Effective support is highly important for college students, and the Texas State Counseling Center is failing to allocate adequate resources to accommodate the growing student population.
There were 1,700 students turned away from the Counseling Center during the 2011-2012 academic year, according to a Feb. 14 University Star article. University officials should be ashamed students are being denied counseling services. Going to the counseling center takes courage, and the significant lack of funding, staff and space has likely discouraged some from ever seeking counseling help in the future.
The first step to utilizing services at the Counseling Center is to set up an initial consultation. This is a task that some might deem insignificant, but others strapped with unbearable anxiety can find this menial task overly demanding and exhausting.

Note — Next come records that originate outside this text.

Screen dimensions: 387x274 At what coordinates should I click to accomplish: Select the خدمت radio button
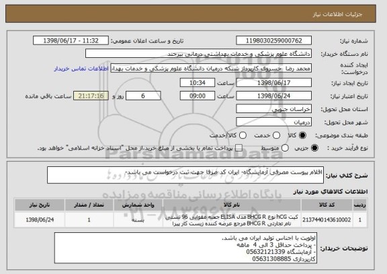(x=276, y=135)
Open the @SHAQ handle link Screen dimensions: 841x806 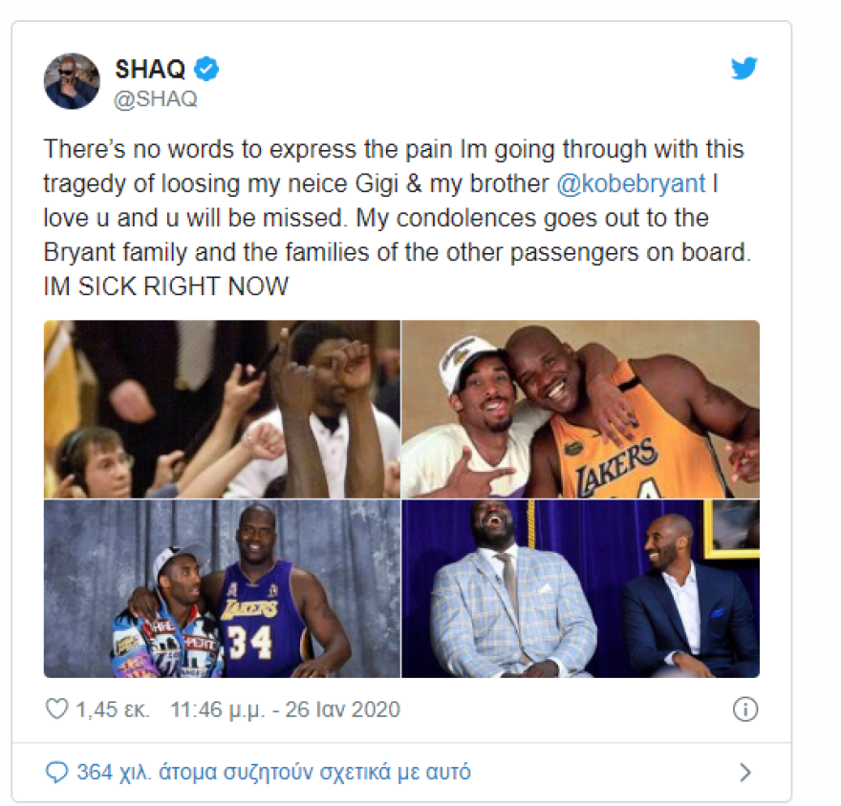(x=156, y=98)
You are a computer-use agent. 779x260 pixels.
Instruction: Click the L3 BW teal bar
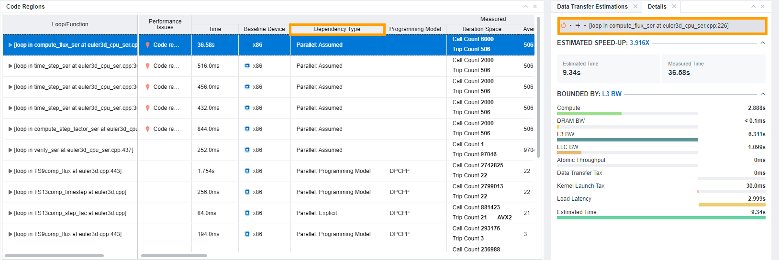(627, 140)
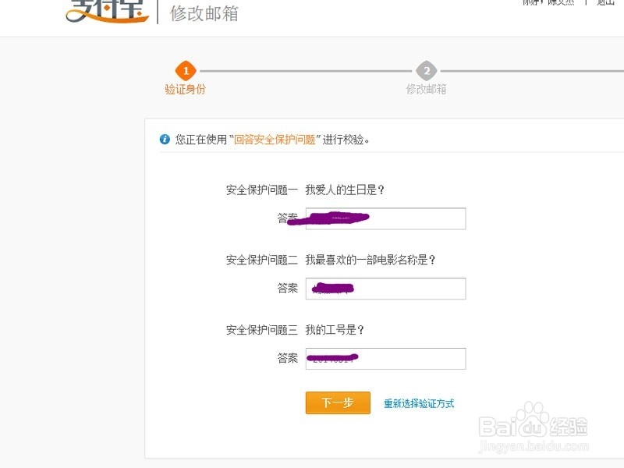
Task: Click the 修改邮箱 page title
Action: click(204, 13)
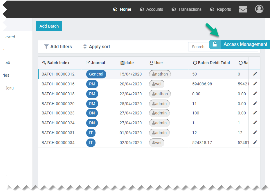Click the unlock icon on Access Management
270x194 pixels.
click(x=215, y=44)
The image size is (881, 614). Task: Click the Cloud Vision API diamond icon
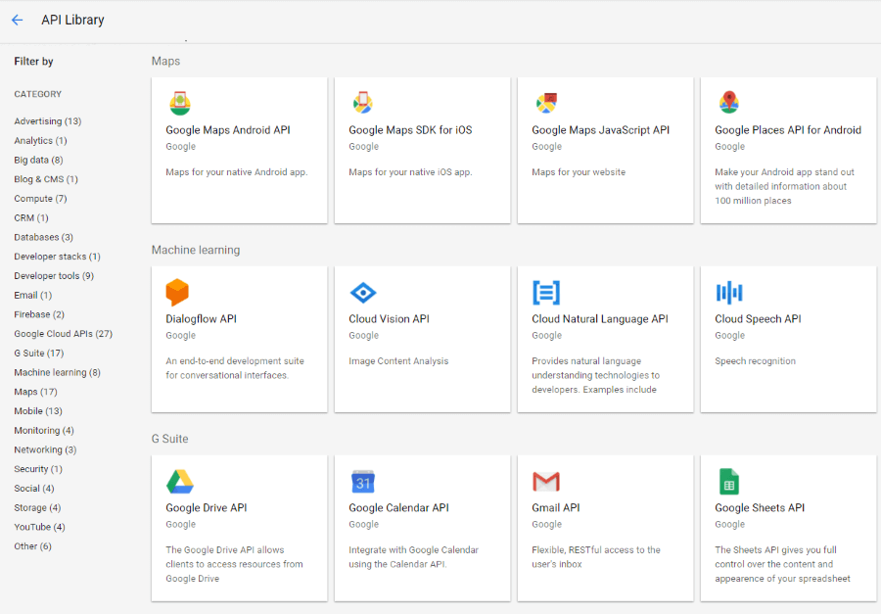362,291
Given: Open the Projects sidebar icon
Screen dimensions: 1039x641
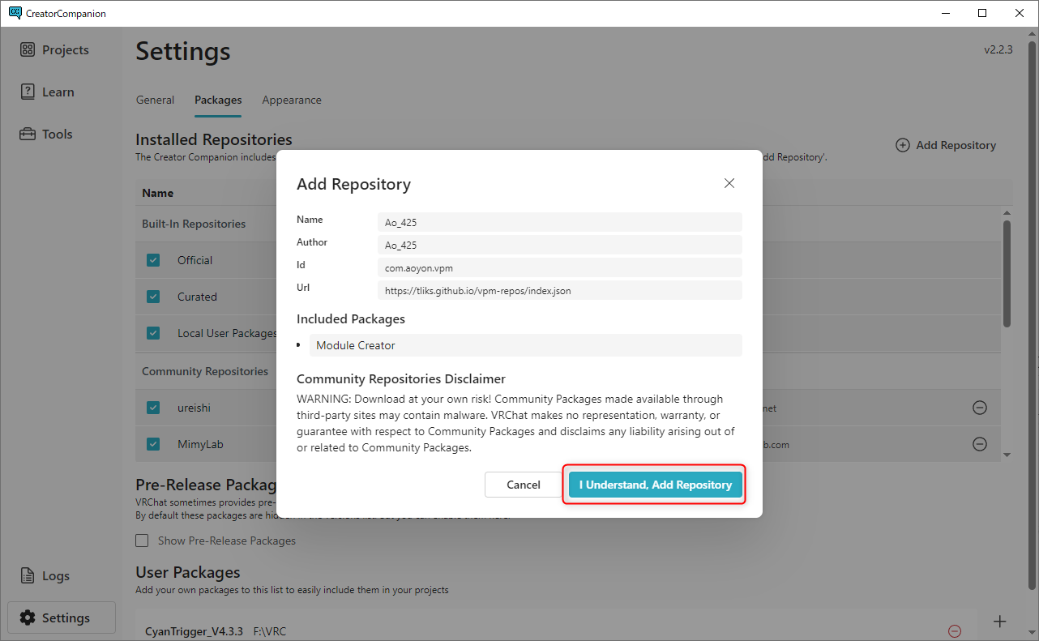Looking at the screenshot, I should pyautogui.click(x=28, y=50).
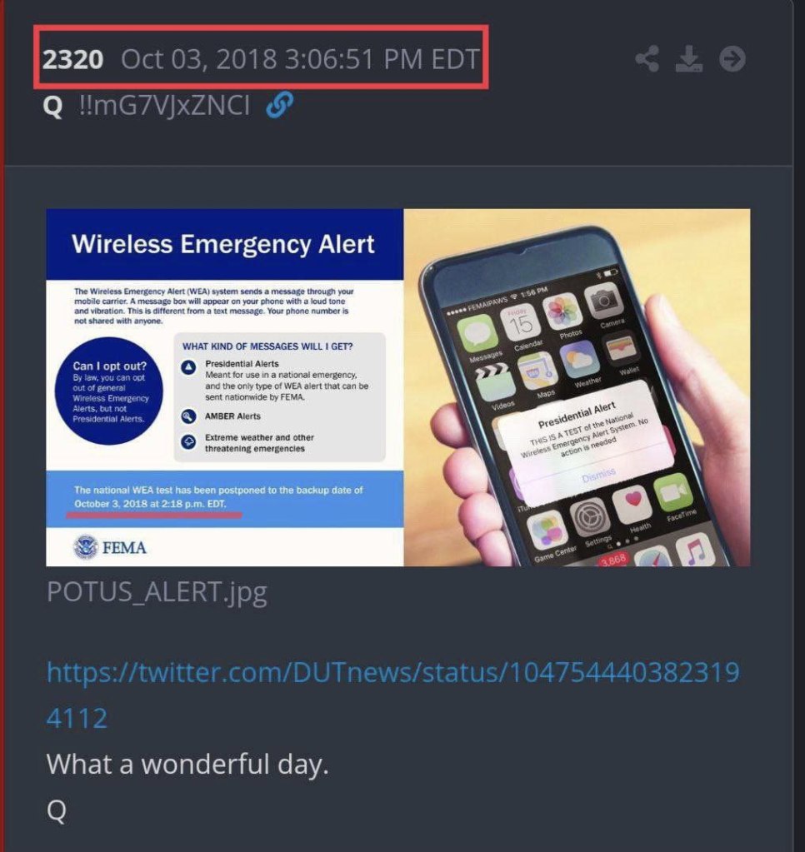805x852 pixels.
Task: Click the FEMA logo in the image
Action: pyautogui.click(x=110, y=546)
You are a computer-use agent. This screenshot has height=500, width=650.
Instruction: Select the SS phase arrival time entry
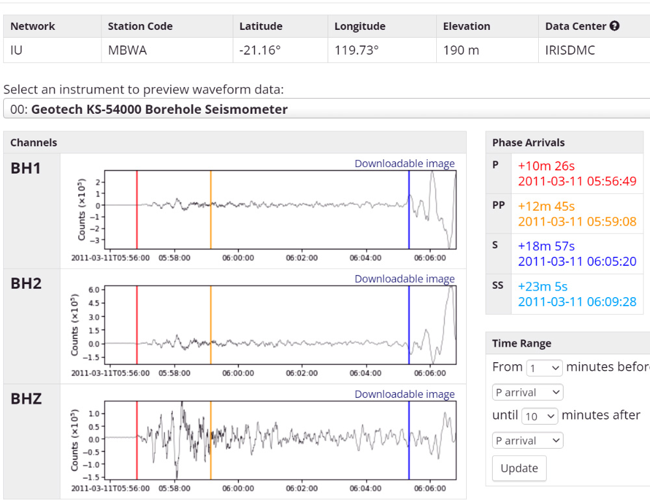(x=577, y=294)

Some students are not being properly rewarded for their courage in scheduling appointments, and are instead told there is not enough counselor availability or space to support their needs.
Off-campus counseling is not a viable alternative for many students as it requires additional time for transportation to-and-from the office as well as an additional fee for the student. It is unfair for Counseling Center officials to suggest off-campus support to students, especially since tuition bills allocate a percentage of funding for these counseling services. Going off campus is hardly a solution for students who have already paid their dues through their tuition, though many counselors have agreed to a reduced flat rate of $40 per hour.
The university has failed to prioritize adequate funding for counseling services. This lack of funding makes it difficult for students who need help the most to receive support. At this point, it appears as though Texas State officials have developed a familiarity with the theme of disadvantaging those who are most vulnerable on campus.
Mental illness and health have recently become a large part of the national discussion amid recent mass shootings. However, Texas State is not properly serving and catering to those in potential need of counseling services. One counselor is assigned per 3,400 students at Texas State, according to the same University Star article—over twice the number the International Association of Counseling Services regards as adequate. Center officials should be creating a type of peer counseling system instead of turning down students for appointments.
Texas State recently received permission from the Texas Higher Education Coordinating Board to install a master’s program for Psychological Research in the near future. Graduate students in this program and other undergraduate psychology degree plans could train for their future careers by helping students through peer-to-peer counseling. It might even encourage more students to reach out for help if a student had the ability to speak with a peer directly for counseling. These students are likely in a similar stage in life and may to be closer in age than an older counseling professional. A peer counseling program could hold meetings at nearby coffee shops or on a park bench overlooking the river because meeting spaces and staff sizes are issues in the Counseling Center currently. Granted, those places might not be ideal for meetings that are more emotional in content. However, those options would be much better than declining to see students at all because of insufficient funding, space and staff sizes.
The worst action the university can do for a student seeking help is to ignore them or make them feel that their problems are not significant enough to see a counselor. A simple talk on a park bench might not be a bad solution to help students in need of counseling services until the university can reallocate its revenue to account for this injustice.